■ ABOUT THIS TASK ■
Restate, word for word, each record that follows.

=== Section Start ===

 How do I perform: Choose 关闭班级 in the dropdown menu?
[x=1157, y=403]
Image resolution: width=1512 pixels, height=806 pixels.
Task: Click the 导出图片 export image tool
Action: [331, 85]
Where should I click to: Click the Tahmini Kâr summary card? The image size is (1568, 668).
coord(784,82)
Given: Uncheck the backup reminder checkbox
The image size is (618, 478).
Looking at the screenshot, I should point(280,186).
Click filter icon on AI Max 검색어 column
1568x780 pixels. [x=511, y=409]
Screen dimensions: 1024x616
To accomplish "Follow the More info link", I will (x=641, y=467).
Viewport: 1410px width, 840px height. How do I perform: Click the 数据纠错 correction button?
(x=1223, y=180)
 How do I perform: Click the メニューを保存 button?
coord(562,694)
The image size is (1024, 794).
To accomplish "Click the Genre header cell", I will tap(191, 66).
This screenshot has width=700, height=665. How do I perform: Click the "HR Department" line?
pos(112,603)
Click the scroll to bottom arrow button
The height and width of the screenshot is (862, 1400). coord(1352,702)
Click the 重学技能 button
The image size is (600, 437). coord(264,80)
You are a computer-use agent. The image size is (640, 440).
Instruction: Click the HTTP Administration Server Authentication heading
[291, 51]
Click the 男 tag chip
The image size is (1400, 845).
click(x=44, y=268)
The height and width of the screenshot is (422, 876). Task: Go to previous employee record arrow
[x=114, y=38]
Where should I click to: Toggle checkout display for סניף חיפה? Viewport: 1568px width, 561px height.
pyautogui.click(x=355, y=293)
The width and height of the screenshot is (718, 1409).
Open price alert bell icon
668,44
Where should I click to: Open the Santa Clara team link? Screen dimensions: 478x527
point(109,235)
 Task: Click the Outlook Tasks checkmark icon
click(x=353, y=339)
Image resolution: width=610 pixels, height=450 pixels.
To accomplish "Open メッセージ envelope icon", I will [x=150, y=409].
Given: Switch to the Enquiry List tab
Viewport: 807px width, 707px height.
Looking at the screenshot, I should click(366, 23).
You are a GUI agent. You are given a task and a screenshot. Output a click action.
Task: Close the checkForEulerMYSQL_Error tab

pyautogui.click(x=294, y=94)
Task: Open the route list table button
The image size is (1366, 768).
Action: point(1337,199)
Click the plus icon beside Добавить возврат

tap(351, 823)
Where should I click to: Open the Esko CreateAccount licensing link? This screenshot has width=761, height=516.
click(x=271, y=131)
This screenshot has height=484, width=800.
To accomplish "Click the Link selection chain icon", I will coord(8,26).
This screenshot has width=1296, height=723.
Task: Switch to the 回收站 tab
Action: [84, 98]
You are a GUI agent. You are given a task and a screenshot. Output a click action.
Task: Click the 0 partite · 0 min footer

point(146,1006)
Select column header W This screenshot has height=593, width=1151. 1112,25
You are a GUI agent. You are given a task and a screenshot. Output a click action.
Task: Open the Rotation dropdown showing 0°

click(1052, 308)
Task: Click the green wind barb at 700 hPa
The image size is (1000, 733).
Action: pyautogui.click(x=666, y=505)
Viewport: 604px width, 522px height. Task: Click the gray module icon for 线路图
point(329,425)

=== Section End ===

■ RESPONSE ■
 How do I perform: Choose 关闭班级 in the dropdown menu?
[x=1157, y=403]
Image resolution: width=1512 pixels, height=806 pixels.
Task: Click the 导出图片 export image tool
Action: [331, 85]
Where should I click to: Click the Tahmini Kâr summary card? The image size is (1568, 668).
coord(784,82)
Given: Uncheck the backup reminder checkbox
The image size is (618, 478).
Looking at the screenshot, I should point(280,186).
Click filter icon on AI Max 검색어 column
1568x780 pixels. [x=511, y=409]
Screen dimensions: 1024x616
To accomplish "Follow the More info link", I will (x=641, y=467).
Viewport: 1410px width, 840px height. How do I perform: Click the 数据纠错 correction button?
(x=1223, y=180)
 How do I perform: Click the メニューを保存 button?
coord(562,694)
The image size is (1024, 794).
To accomplish "Click the Genre header cell", I will tap(191, 66).
This screenshot has width=700, height=665. How do I perform: Click the "HR Department" line?
pos(112,603)
Click the scroll to bottom arrow button
The height and width of the screenshot is (862, 1400). coord(1352,702)
Click the 重学技能 button
The image size is (600, 437). coord(264,80)
You are a computer-use agent. The image size is (640, 440).
Instruction: Click the HTTP Administration Server Authentication heading
[291, 51]
Click the 男 tag chip
The image size is (1400, 845).
click(x=44, y=268)
The height and width of the screenshot is (422, 876). Task: Go to previous employee record arrow
[x=114, y=38]
Where should I click to: Toggle checkout display for סניף חיפה? Viewport: 1568px width, 561px height.
pyautogui.click(x=355, y=293)
The width and height of the screenshot is (718, 1409).
Open price alert bell icon
668,44
Where should I click to: Open the Santa Clara team link? Screen dimensions: 478x527
point(109,235)
 Task: Click the Outlook Tasks checkmark icon
click(x=353, y=339)
Image resolution: width=610 pixels, height=450 pixels.
To accomplish "Open メッセージ envelope icon", I will [x=150, y=409].
Given: Switch to the Enquiry List tab
Viewport: 807px width, 707px height.
Looking at the screenshot, I should click(366, 23).
You are a GUI agent. You are given a task and a screenshot. Output a click action.
Task: Close the checkForEulerMYSQL_Error tab

pyautogui.click(x=294, y=94)
Task: Open the route list table button
The image size is (1366, 768).
Action: point(1337,199)
Click the plus icon beside Добавить возврат

tap(351, 823)
Where should I click to: Open the Esko CreateAccount licensing link? This screenshot has width=761, height=516.
click(x=271, y=131)
This screenshot has height=484, width=800.
To accomplish "Click the Link selection chain icon", I will coord(8,26).
This screenshot has width=1296, height=723.
Task: Switch to the 回收站 tab
Action: [84, 98]
You are a GUI agent. You are given a task and a screenshot. Output a click action.
Task: Click the 0 partite · 0 min footer

point(146,1006)
Select column header W This screenshot has height=593, width=1151. 1112,25
You are a GUI agent. You are given a task and a screenshot. Output a click action.
Task: Open the Rotation dropdown showing 0°

click(1052, 308)
Task: Click the green wind barb at 700 hPa
The image size is (1000, 733).
Action: pyautogui.click(x=666, y=505)
Viewport: 604px width, 522px height. Task: Click the gray module icon for 线路图
point(329,425)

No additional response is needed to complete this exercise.